FIG. 7 is a diagram illustrating motion parallax.
FIG. 8 is a view for explaining a method of expressing the inclination of the object surface.
FIG. 9 is a flowchart illustrating the operation of an affine flow analysis unit.
FIG. 10 is a flowchart illustrating an operation of a pointing information generation unit.
FIG. 11 is a diagram showing a 3D (three-dimensional) model of a pointer.
FIG. 12 is a diagram showing a data structure of gesture patterns stored in a gesture pattern storage unit.
FIG. 13 is a view showing an image obtained by superimposing a part of an input image with a 3D model.
FIG. 14 is a block diagram of a system for discriminating independent movement according to another embodiment of the present invention.
FIG. 15 is a distribution map of translational motion directions.

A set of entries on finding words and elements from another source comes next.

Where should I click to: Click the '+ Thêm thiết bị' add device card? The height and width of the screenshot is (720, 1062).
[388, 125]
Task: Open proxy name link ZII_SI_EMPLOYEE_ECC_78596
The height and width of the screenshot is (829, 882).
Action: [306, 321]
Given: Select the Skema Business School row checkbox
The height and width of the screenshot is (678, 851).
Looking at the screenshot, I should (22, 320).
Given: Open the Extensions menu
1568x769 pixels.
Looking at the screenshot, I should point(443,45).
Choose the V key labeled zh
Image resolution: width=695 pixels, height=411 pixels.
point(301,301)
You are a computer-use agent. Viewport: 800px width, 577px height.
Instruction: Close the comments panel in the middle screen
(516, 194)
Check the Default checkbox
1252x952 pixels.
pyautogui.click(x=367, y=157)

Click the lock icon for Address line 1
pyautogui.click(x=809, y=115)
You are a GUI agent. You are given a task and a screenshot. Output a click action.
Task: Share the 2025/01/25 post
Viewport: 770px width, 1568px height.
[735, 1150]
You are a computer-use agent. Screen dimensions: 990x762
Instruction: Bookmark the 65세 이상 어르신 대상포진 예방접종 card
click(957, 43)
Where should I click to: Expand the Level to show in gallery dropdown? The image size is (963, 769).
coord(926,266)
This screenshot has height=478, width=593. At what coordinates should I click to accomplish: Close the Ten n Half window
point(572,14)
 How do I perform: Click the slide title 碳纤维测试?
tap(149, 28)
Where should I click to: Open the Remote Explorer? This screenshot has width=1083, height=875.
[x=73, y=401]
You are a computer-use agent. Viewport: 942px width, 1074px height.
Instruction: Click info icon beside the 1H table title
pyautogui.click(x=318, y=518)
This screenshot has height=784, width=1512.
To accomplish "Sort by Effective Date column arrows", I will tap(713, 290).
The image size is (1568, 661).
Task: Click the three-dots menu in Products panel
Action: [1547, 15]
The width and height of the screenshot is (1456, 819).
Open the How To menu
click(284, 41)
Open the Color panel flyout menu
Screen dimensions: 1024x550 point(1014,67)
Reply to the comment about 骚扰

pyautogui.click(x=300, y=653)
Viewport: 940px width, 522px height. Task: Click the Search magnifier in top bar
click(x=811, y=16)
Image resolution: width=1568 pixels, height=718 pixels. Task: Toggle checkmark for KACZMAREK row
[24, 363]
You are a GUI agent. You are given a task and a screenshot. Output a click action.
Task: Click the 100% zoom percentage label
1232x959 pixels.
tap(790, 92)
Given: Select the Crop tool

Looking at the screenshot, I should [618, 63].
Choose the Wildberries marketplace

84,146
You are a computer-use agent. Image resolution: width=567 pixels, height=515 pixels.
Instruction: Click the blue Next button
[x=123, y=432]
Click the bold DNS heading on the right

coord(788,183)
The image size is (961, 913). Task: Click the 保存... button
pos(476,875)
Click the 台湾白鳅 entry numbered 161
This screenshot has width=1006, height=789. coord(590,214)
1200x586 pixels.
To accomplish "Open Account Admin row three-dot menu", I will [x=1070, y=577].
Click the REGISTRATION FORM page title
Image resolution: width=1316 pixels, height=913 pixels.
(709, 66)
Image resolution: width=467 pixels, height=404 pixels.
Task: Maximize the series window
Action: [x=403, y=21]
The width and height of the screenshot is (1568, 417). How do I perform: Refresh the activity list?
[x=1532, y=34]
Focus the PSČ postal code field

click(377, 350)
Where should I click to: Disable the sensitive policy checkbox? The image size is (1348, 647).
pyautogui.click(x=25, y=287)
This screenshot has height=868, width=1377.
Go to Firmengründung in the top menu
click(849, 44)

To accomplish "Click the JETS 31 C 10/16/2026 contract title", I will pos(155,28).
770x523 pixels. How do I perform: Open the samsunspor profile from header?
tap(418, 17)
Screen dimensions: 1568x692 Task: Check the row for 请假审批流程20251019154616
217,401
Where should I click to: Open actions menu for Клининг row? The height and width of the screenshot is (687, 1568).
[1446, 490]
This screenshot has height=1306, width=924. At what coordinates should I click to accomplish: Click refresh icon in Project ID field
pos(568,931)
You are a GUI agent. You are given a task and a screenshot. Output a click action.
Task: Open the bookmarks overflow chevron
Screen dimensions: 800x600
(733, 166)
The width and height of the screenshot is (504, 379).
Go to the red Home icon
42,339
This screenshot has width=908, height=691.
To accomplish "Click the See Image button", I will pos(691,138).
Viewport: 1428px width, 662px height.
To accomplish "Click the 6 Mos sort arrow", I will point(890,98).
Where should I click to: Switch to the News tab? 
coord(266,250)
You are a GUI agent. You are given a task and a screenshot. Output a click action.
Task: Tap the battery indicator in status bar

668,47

FIG. 16 is a configuration diagram of a moving image processing apparatus according to another embodiment of the present invention, which is applied to a system that acquires a 3D model from a plurality of images and synthesizes an image when an object is viewed from another direction.
FIG. 17 is a diagram illustrating matching in consideration of image deformation by affine transformation.
FIG. 18 is a diagram illustrating a relationship between two virtual parallaxes.
[Explanation of symbols]
1. Image input unit
2 ... Feature point extraction unit
3 ... Affine flow analysis unit
4 ... Pointing information generator
5 ... Status switching part
6 ... Gesture pattern matching section
7 ... Gesture pattern storage
8 Pointer display section
9 ... 3D model storage
10: Image composition unit
11 ... Image display section
12 ... Pointer model storage unit
21 ... Moving image input unit
22 ... Feature point extraction unit
23 ... Translational flow calculator
24 ... Independent motion division
31. Image input unit
32. Feature point extraction unit
33 ... Initial correspondence search unit
34 ... Interface part
35. Image composition unit
36. Image display section
37 ... Corresponding feature update unit
38. Structure extraction unit

Claims

画像に対応する画像情報を入力する画像入力手段と、前記画像から同一平面上の少なくとも３つの第１の特徴点と該同一平面上にない１つの第２の特徴点を抽出するため前記画像情報に対して特徴点抽出処理を行う特徴点抽出手段と、前記第２の特徴点と同じ座標にあって、前記第１の特徴点の移動速度のアフィン変換で決まる移動速度を持つ仮想点を求め、この仮想点と前記第２の特徴点との差に基づいて仮想視差を求め、この仮想視差の方向から並進運動方向を求める並進フロー計算部と、上記並進フロー計算部で計算した並進運動方向を用いて異なる運動をしている領域を分割する独立運動分割部とを具備する動画像処理装置。Image input means for inputting image information corresponding to an image, and the image information for extracting at least three first feature points on the same plane and one second feature point not on the same plane from the image A feature point extracting means for performing a feature point extraction process on the image, and a virtual point having a moving speed determined by affine transformation of the moving speed of the first feature point at the same coordinates as the second feature point A translational flow calculation unit that obtains a virtual parallax based on a difference between the virtual point and the second feature point, and obtains a translational motion direction from the direction of the virtual parallax, and a translational motion direction calculated by the translational flow calculation unit A moving image processing apparatus comprising: an independent motion dividing unit that divides regions that perform different motions using the.